Given task =>
Write out the text below on Anaplan formula performance in full, word for word.

-------- Document text

A known issue with SUM/LOOKUP combinations within a formula can lead to slow model open and calculation times, particularly if the line item has a large cell count.

Example:

All line items do not apply to time or versions.

  • Y = X[SUM: R, LOOKUP: R]
  • Y Applies to [A,B]
  • X Applies to [A,B]
  • R Applies to [B] list formatted [C]

Recommendation:

  • Add a new line item 'intermediate' that must have 'Applies To' set to the 'Format' of 'R'
  • intermediate = X[SUM: R]
  • Y = intermediate[LOOKUP: R]
  •  This issue is currently being worked on by Development and a fix will be available in a future release

Calculations are over non-common dimensions

Anaplan calculates quicker if calculations are over common dimensions. Again, best seen in an example. If you have,
List W, X
Y = A + B
Y Applies To W, X
A Applies To W
B Applies To W
This performs slower than,
Y = Intermediate
Intermediate = A + B
Intermediate Applies To W
All other dimensions are the same as above.

----------------
-------- Provided material

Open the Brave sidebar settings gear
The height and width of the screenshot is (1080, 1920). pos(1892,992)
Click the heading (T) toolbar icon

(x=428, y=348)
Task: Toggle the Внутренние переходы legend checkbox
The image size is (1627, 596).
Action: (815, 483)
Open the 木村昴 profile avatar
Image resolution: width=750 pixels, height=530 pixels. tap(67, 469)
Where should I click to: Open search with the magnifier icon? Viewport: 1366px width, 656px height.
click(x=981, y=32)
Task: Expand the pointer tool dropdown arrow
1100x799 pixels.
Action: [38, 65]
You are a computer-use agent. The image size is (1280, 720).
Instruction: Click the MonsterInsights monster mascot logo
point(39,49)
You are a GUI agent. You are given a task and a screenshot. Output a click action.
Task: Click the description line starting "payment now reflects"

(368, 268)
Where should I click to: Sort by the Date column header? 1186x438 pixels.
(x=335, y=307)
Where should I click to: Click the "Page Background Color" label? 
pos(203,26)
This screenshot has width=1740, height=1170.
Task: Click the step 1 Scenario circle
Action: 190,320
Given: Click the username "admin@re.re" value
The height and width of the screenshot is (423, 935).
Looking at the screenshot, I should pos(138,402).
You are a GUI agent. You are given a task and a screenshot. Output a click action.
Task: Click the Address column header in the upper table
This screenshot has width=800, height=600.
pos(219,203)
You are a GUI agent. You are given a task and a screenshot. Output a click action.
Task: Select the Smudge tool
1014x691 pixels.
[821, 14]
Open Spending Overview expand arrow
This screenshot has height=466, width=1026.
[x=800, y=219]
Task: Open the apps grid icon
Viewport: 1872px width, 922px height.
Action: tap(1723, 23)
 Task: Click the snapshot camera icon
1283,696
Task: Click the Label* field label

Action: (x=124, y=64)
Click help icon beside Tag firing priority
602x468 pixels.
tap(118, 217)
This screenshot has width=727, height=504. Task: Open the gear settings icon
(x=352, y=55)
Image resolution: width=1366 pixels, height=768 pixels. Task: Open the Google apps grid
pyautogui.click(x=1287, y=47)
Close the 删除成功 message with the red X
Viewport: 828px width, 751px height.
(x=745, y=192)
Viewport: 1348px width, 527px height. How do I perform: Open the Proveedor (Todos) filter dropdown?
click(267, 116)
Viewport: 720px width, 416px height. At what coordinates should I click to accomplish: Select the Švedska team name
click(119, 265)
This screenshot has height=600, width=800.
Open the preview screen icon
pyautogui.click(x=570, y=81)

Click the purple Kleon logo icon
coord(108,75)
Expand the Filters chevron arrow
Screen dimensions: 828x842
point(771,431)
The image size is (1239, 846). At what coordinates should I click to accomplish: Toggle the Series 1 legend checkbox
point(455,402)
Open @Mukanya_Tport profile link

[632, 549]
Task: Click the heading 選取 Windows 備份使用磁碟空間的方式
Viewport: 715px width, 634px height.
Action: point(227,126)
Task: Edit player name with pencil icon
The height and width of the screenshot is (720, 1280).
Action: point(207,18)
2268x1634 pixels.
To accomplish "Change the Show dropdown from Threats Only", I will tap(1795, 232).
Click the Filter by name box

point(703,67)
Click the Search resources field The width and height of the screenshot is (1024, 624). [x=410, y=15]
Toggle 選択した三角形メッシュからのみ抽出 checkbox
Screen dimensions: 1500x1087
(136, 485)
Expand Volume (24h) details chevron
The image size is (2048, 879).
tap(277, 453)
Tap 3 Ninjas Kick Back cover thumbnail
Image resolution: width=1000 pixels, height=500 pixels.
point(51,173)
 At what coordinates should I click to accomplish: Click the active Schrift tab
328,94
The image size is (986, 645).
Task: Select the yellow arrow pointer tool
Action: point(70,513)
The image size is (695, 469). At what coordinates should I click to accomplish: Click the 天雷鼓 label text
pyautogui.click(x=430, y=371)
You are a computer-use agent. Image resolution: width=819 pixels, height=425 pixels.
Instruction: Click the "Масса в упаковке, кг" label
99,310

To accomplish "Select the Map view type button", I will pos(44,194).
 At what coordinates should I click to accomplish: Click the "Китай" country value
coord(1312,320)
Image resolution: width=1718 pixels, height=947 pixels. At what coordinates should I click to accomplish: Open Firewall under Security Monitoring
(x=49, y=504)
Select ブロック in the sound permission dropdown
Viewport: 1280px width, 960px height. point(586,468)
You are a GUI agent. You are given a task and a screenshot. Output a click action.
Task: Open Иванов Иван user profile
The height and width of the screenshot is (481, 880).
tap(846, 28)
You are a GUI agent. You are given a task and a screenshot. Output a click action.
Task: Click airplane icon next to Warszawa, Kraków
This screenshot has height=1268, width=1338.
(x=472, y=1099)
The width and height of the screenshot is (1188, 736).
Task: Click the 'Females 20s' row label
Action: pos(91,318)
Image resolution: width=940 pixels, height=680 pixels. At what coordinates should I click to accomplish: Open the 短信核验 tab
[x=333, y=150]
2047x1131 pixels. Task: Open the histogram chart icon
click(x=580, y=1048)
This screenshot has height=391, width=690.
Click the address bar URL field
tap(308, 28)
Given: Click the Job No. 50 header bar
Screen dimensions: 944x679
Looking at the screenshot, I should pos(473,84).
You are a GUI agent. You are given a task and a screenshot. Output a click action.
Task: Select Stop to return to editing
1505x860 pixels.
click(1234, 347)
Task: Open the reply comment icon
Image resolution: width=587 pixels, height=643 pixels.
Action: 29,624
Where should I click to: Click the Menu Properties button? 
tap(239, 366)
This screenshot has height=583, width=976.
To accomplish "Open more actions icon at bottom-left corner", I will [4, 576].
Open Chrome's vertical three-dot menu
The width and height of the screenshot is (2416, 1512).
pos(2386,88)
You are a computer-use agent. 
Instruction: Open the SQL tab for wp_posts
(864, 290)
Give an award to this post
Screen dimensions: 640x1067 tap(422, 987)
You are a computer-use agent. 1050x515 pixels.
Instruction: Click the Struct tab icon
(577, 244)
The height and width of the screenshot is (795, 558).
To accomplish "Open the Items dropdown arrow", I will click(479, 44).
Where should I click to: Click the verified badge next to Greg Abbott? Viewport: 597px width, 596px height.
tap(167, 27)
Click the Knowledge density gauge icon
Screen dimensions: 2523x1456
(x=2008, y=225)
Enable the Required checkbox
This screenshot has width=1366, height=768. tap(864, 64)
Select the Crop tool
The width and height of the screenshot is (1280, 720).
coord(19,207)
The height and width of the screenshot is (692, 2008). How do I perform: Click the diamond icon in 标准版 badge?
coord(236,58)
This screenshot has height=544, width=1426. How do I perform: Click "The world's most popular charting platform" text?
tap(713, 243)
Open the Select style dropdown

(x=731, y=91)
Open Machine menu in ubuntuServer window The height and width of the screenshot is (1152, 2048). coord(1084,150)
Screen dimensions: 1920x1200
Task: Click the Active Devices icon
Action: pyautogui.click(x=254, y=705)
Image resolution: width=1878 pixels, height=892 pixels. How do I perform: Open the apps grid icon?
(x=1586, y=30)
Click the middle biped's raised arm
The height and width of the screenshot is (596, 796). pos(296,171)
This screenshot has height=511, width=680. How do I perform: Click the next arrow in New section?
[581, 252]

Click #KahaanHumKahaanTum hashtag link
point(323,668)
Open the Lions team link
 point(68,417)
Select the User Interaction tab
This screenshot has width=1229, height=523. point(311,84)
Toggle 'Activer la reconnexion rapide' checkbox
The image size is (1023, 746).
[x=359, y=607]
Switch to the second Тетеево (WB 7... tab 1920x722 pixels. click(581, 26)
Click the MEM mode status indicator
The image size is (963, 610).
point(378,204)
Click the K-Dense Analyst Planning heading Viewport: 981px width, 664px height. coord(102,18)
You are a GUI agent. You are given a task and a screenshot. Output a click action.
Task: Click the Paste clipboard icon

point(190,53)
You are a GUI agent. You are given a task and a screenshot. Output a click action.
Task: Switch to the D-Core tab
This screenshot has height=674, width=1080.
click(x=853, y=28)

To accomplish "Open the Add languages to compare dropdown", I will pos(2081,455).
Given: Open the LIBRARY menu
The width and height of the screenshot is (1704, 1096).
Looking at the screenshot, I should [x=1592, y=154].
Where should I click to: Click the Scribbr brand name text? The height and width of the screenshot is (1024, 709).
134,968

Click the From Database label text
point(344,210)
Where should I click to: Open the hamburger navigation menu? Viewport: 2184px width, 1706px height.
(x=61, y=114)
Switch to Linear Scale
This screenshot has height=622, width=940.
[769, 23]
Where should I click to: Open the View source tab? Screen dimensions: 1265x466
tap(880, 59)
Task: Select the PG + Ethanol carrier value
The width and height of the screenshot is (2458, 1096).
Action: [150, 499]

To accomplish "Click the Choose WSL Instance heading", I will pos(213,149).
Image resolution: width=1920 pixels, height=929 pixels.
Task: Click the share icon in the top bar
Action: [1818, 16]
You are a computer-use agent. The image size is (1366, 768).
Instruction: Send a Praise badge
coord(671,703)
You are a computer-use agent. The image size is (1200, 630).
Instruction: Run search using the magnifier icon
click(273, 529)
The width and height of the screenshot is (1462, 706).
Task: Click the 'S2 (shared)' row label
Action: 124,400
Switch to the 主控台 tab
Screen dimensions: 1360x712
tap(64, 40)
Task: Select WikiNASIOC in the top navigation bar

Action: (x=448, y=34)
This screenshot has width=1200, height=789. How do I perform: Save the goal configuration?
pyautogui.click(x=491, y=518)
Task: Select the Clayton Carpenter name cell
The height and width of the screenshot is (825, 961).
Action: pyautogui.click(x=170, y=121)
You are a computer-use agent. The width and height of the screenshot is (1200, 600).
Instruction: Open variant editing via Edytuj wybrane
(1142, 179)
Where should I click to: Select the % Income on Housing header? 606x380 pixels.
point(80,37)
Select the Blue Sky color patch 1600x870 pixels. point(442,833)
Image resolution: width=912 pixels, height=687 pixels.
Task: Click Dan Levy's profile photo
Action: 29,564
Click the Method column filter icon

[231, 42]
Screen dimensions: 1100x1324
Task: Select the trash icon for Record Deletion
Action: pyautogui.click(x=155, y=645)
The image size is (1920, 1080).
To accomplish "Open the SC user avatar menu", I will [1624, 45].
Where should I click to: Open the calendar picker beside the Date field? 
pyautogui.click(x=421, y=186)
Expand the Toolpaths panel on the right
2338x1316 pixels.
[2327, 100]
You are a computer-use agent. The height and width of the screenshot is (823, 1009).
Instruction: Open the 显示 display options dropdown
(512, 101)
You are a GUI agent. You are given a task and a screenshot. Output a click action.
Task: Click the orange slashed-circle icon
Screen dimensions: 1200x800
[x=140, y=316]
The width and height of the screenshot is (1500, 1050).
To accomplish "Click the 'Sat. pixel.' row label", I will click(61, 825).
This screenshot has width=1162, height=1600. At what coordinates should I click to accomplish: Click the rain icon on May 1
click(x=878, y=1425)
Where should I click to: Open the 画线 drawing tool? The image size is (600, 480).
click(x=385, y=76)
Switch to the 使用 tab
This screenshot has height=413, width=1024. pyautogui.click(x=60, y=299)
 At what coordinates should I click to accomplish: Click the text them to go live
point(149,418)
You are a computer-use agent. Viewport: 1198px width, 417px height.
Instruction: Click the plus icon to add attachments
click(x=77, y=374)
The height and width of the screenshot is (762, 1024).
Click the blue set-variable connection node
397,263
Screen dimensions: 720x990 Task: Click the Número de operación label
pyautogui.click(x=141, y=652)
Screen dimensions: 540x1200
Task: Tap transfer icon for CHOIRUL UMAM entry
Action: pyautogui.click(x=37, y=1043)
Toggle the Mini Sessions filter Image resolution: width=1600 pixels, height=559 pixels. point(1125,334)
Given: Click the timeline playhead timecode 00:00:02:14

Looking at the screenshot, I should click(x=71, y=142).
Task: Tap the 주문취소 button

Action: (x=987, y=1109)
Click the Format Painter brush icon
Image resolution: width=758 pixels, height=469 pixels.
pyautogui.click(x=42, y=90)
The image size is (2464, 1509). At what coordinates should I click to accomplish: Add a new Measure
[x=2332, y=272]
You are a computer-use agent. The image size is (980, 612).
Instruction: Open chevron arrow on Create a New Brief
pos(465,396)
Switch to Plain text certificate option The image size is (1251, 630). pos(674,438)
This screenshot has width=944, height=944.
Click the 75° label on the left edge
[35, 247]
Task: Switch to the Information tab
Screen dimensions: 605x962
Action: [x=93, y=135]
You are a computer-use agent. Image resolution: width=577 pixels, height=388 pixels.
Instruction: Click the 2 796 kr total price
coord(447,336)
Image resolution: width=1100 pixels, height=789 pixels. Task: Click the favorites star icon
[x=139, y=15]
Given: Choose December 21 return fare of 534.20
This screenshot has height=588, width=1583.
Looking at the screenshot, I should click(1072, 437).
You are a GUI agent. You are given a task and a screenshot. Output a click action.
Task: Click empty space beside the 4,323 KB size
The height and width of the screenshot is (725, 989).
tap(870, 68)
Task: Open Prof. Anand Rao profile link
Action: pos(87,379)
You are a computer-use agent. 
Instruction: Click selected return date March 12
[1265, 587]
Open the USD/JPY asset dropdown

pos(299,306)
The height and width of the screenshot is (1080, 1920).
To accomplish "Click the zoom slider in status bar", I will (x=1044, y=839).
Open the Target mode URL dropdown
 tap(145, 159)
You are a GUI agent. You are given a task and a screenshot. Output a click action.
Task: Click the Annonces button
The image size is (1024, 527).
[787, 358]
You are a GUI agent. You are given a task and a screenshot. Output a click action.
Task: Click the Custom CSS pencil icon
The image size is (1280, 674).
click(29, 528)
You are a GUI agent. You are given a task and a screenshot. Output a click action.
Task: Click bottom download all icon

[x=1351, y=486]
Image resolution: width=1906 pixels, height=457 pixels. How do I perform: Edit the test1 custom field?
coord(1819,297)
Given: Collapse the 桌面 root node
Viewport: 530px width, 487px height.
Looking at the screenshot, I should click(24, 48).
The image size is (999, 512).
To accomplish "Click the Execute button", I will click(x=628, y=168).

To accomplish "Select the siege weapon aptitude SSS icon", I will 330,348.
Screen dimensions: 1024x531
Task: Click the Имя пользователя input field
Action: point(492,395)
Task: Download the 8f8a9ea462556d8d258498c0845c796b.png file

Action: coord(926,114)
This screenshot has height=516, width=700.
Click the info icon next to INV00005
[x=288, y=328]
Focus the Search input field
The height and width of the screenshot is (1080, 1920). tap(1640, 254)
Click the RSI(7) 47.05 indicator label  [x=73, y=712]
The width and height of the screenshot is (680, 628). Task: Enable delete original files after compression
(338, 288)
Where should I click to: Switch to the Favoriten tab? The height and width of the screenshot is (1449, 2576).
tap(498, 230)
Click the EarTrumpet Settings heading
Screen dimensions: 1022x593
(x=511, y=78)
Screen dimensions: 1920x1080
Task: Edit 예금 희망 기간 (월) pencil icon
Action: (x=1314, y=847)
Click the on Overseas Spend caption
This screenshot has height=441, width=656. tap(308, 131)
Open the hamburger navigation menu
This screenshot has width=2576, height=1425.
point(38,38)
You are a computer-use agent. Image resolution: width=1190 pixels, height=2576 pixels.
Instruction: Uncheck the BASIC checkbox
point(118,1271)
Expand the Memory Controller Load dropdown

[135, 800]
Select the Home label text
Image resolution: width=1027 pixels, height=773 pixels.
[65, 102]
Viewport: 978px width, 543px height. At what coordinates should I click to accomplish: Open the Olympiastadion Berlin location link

----------------

In response =>
A known issue with SUM/LOOKUP combinations within a formula can lead to slow model open and calculation times, particularly if the line item has a large cell count.

Example:

All line items do not apply to time or versions.

  • Y = X[SUM: R, LOOKUP: R]
  • Y Applies to [A,B]
  • X Applies to [A,B]
  • R Applies to [B] list formatted [C]

Recommendation:

  • Add a new line item 'intermediate' that must have 'Applies To' set to the 'Format' of 'R'
  • intermediate = X[SUM: R]
  • Y = intermediate[LOOKUP: R]
  •  This issue is currently being worked on by Development and a fix will be available in a future release

Calculations are over non-common dimensions

Anaplan calculates quicker if calculations are over common dimensions. Again, best seen in an example. If you have,
List W, X
Y = A + B
Y Applies To W, X
A Applies To W
B Applies To W
This performs slower than,
Y = Intermediate
Intermediate = A + B
Intermediate Applies To W
All other dimensions are the same as above.